A Saguaro Blooms in the Sonoran Desert
As was the nearly daily ritual, Sarah drove home that evening through downtown Phoenix, past her old firm's glass tower. She imagined the counterfactual world. The path she took and the path she was once on.
The building lights were still on—associates billing late hours, reading contracts page by page, the way they had always done it. She felt a pang of something that was not quite pity and not quite nostalgia. Those were good people doing good work. But they were doing it the hard way, and the economics of the hard way were about to get much harder.
Long after everyone else had likely gone to bed, Sarah sat wide awake at the desk in her home office and drafted a memo to herself. Not for investors, not for clients—for her own clarity. She titled it "What We Learned" and wrote until midnight.
Building an AI-native firm is not primarily a technology problem. The AI is necessary but not sufficient. What differentiates us is not that we use the latest AI offering—anyone can in principle do this. What differentiates us is the production system around AI. The workflows, the quality protocols, the feedback loops, the measurement infrastructure. David taught me that a firm is not its people or its technology. A firm is the system that connects people and technology to produce outcomes.

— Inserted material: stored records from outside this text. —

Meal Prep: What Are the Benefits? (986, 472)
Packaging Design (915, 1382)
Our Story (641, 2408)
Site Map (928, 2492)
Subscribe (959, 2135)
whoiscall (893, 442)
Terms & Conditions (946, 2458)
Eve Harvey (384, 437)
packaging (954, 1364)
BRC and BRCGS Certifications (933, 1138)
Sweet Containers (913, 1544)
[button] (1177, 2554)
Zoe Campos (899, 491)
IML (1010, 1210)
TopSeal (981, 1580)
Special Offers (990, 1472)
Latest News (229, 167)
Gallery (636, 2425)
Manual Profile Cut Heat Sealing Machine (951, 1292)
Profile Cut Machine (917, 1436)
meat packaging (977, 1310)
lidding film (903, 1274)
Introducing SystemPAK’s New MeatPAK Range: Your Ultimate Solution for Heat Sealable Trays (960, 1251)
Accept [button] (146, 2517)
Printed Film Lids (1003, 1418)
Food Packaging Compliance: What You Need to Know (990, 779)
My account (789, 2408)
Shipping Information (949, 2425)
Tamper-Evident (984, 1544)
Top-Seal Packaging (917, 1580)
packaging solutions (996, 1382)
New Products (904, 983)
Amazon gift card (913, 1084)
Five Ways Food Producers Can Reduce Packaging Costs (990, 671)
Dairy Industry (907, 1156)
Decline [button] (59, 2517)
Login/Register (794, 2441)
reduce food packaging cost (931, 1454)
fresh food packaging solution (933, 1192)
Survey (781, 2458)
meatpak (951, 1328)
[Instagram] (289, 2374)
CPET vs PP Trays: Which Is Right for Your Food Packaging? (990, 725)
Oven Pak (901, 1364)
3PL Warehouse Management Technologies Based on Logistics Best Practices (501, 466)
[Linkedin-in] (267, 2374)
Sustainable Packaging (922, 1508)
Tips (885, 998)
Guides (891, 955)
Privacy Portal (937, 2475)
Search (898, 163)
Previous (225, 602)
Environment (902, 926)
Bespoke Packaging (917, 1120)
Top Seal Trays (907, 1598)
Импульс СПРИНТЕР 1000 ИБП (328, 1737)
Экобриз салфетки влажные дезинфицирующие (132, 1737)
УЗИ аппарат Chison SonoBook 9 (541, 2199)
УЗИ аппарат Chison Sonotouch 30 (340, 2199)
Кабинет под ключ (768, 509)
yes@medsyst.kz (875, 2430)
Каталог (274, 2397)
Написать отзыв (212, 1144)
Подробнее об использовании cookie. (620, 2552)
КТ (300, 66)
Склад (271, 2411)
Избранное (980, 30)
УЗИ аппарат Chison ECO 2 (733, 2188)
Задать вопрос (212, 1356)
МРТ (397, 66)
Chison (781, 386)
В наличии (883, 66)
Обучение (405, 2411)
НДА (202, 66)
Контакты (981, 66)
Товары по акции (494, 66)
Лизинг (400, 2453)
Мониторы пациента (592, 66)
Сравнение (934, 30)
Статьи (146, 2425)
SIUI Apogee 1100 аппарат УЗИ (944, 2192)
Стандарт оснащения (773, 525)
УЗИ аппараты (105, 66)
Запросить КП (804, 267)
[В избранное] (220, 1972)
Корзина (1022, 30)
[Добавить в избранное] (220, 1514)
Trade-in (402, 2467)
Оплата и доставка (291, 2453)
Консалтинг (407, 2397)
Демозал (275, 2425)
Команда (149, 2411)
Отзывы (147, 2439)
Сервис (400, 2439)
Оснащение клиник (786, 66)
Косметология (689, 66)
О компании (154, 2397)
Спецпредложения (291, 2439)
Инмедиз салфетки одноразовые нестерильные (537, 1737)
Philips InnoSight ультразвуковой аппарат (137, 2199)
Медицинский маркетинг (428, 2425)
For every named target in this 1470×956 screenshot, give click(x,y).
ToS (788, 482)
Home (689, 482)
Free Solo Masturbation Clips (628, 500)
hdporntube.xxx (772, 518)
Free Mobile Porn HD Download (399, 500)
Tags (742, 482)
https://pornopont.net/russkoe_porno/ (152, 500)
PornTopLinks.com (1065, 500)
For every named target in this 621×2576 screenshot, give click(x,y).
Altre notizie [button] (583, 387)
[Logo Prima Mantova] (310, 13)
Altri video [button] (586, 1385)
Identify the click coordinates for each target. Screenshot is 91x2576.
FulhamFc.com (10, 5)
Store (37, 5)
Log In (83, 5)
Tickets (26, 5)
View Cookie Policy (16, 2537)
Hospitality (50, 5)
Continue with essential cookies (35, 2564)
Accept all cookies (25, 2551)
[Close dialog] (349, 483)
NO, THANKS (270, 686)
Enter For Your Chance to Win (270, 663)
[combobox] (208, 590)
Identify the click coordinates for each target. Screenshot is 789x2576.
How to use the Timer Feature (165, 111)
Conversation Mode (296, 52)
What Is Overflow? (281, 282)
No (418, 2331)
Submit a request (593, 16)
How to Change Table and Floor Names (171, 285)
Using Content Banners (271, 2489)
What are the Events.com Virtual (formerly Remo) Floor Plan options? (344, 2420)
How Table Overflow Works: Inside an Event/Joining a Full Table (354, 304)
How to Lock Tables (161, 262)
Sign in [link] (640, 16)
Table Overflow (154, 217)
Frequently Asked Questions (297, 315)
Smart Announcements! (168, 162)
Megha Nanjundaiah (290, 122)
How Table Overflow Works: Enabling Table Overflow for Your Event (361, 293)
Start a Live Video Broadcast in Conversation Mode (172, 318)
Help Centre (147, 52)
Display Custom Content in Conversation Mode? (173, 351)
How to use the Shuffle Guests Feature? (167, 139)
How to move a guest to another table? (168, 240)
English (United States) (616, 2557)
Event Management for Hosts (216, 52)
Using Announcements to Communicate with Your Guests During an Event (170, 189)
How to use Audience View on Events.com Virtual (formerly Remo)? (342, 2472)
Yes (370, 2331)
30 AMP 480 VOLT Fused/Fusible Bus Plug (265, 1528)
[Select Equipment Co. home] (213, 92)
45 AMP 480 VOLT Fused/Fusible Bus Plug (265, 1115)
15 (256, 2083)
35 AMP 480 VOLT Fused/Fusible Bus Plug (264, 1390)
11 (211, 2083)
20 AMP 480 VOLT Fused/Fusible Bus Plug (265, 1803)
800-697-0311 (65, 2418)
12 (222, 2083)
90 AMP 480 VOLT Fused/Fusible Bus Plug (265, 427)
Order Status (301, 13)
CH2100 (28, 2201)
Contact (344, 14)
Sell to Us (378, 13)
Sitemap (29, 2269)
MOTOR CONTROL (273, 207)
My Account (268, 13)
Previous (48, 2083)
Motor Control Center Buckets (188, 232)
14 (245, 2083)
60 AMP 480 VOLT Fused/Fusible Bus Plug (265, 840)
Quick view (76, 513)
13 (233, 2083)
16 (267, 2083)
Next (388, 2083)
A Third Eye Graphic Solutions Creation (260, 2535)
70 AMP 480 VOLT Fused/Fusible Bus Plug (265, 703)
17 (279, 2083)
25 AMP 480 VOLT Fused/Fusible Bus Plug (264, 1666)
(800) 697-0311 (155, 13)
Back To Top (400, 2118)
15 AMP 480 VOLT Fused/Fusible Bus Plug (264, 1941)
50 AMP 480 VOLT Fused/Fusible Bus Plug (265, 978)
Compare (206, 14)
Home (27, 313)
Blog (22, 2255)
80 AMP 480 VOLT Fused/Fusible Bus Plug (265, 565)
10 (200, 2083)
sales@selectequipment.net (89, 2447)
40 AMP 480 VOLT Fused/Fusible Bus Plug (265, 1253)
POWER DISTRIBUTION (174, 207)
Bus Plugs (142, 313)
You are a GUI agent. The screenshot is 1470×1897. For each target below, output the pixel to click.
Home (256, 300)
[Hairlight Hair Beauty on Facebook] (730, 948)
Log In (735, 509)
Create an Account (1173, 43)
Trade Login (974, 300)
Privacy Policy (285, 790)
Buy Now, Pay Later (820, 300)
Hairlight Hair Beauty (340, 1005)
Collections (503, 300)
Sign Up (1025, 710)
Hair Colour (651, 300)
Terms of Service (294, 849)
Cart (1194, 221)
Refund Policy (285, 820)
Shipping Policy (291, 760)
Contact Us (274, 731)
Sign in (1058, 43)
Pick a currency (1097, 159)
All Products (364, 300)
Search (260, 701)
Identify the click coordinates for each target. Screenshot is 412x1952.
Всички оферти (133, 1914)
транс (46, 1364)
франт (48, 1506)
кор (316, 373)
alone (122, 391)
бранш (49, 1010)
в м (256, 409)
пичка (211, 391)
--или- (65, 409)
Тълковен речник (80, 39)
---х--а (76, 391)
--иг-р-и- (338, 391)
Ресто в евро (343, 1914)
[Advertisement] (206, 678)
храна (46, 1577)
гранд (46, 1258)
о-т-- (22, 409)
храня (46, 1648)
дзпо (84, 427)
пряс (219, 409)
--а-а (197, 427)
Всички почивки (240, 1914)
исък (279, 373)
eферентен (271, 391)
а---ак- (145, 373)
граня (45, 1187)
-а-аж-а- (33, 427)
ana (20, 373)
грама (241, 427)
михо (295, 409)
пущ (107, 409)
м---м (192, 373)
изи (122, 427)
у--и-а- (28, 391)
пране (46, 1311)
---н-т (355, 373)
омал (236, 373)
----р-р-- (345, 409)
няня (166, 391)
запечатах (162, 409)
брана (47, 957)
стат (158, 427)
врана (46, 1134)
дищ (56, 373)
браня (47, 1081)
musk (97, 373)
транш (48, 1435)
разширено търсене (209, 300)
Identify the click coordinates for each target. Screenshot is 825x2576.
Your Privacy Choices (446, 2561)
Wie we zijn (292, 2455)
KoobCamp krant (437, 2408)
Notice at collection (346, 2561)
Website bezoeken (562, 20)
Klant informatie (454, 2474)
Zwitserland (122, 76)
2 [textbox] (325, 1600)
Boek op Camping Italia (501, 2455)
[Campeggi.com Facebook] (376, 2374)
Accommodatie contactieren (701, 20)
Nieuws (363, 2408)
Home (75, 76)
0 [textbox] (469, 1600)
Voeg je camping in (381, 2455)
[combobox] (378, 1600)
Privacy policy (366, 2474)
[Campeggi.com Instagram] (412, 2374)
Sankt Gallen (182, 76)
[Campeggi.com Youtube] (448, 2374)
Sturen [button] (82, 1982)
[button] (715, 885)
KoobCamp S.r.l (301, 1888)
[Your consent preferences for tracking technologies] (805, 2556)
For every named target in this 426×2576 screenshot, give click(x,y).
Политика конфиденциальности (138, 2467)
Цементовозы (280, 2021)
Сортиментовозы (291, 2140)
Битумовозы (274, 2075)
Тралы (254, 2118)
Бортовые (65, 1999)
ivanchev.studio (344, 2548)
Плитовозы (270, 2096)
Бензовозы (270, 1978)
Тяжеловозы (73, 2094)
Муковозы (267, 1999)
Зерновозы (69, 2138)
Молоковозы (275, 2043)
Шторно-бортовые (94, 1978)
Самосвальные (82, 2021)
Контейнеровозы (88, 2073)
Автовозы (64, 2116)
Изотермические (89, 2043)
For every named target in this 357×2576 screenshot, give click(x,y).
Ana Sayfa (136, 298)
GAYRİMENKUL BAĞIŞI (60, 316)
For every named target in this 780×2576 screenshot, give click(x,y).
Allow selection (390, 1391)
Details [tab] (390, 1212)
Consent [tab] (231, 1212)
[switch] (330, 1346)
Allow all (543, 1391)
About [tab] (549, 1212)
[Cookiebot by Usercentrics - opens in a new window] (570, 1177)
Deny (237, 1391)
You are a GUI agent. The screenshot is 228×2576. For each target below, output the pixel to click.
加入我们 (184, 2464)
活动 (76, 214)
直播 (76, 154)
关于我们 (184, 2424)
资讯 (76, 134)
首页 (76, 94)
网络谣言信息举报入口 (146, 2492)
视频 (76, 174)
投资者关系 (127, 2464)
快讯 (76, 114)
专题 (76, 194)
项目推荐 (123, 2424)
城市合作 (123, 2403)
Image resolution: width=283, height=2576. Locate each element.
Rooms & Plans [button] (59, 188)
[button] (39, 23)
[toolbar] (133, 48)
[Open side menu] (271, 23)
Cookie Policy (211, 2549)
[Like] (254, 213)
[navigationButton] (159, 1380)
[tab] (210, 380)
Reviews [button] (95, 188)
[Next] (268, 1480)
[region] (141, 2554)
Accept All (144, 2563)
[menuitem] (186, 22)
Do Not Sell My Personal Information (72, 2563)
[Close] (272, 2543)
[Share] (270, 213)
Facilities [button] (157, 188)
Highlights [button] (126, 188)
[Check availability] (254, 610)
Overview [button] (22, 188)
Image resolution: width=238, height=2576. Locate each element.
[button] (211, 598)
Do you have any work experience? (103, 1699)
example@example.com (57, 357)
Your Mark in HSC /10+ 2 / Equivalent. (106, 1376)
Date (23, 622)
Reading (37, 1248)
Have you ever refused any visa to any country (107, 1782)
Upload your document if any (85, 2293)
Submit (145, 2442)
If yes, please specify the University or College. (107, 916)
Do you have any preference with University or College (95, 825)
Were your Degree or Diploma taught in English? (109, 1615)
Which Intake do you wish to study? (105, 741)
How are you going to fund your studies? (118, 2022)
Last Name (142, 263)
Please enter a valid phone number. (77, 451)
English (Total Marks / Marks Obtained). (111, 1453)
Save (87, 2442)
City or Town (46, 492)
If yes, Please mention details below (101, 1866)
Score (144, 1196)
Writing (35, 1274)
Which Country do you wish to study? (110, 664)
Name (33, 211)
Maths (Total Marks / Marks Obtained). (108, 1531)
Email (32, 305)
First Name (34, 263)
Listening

Industrialization is not the enemy of professionalism. It is the foundation of scalable professionalism. When every legal workflow follows the same intake, the same AI processing, the same review criteria, the same quality assurance, and the same delivery format, the result is not cookie-cutter work. The result is consistently excellent work that happens to also be efficient. The judgment remains. The craftsmanship remains. What disappears is the waste.
Not everything should be productized. The four S's framework saved us from the trap of trying to automate everything. Some work should be standardized. Some should be supplemented. Some should remain specialized. And some should be stopped. The discipline is in knowing which is which and having the courage to act on the distinction.
Unit economics are the truth detector. You can tell any story you want about AI transformation, but the unit economics do not lie. Revenue per unit, direct cost per unit, gross margin per unit. If the numbers work at the unit level, the business scales. If they do not, no amount of storytelling will save it.
The flywheel is real. Each engagement improves our ability to harness AI to the mix and in turn reduces our error rates. Lower error rates reduce human review time. Less review time improves margins. Better margins enable further investment. The system compounds. But only if you capture the data. Only if you measure the errors. Only if you feed the corrections somehow back into the process. The flywheel does not turn by itself. It turns because you built the infrastructure to capture and use information. While we have some proprietary alpha and real differentiation in our supporting process, we still need some meaningful differentiation in the tech itself. That is our next frontier.
She saved the memo and closed her laptop. Through her apartment window, she could see the lights of Phoenix spreading toward the horizon—a city built in the desert, improbable and relentless. Not so different from what she was building, she thought. Something that conventional wisdom said should not work, thriving anyway because the people who built it were willing to engineer solutions rather than accept constraints.
Tomorrow there would be more matters to process, more workflows to refine, more clients to pitch. The Series A conversation would eventually be here. The team needed to grow. The production system needed to evolve. More than anything, they needed to find real differentiation in the tech itself.